All right. The question is regarding a contest that was run 10 years ago, whether there are authors
that have their names appearing different forms? Absolutely. First names often get abbreviated
to the first letter. Middle names appear and disappear in random order. So it's indeed a problem,
or kid helps. But also efforts such as what you did to develop ways in which to establish
uniquely an author with all their works are helpful and they can be integrated as processes,
either with a pull request on A3K or by using the API and doing it on your own.
Okay. So it's a two-parter. First, how often do you update the dataset? And is there a way to
download the delta? Just get the new stuff. Okay. Two things. How often I update the dataset? The
answer is never in contrast to say to open Alex. A3K is a tool for working with existing data.
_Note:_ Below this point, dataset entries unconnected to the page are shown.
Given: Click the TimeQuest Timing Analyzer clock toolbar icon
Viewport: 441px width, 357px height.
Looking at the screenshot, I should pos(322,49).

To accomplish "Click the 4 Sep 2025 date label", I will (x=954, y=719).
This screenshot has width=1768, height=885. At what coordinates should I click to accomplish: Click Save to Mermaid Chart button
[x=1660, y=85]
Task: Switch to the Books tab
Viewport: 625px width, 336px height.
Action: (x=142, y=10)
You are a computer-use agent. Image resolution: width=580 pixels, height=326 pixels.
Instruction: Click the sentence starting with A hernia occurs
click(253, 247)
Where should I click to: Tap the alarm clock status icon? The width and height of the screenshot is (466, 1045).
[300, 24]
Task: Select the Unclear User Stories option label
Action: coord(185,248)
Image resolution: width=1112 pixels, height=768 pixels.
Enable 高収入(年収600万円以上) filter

So whenever you want, you go and fetch the data. It doesn't come with the data. You use the data
sources from their primary source. I don't pretend to curate the data. A3K allows you to use existing
open data sources. Can you work with incremental updates if you have a way to running a select,
if you have incremental parts, you can populate the data also with the increments,
if you have a database that you populate incrementally.
Thanks. Thanks. So I was in a university 10 years ago and more than 10 years ago and by that time
our articles were published mostly as unstructured text. So is that still a thing? Are there any,
are you aware of any efforts to make articles,
because they're unstructured tests and those are difficult to analyze?
If I understand the question correctly, whether there are efforts to structure the articles in a
way that we can better analyze it, there are tools such as a Grubbit, we heard it yesterday at
another dev room on Open Science that do that and create XML associated with an article's text.
Of course this cannot always be perfect. Ideally we'd want the complete pipeline from authors
to publishers to publication to take this structured account and not reverse engineer
the structure after it has been published.
Well, when I look at the time, we should stop here for Q&A here in this room. Maybe he has some more
time. So maybe some applause.
And first anyone wants to say thank you. Thank you very much.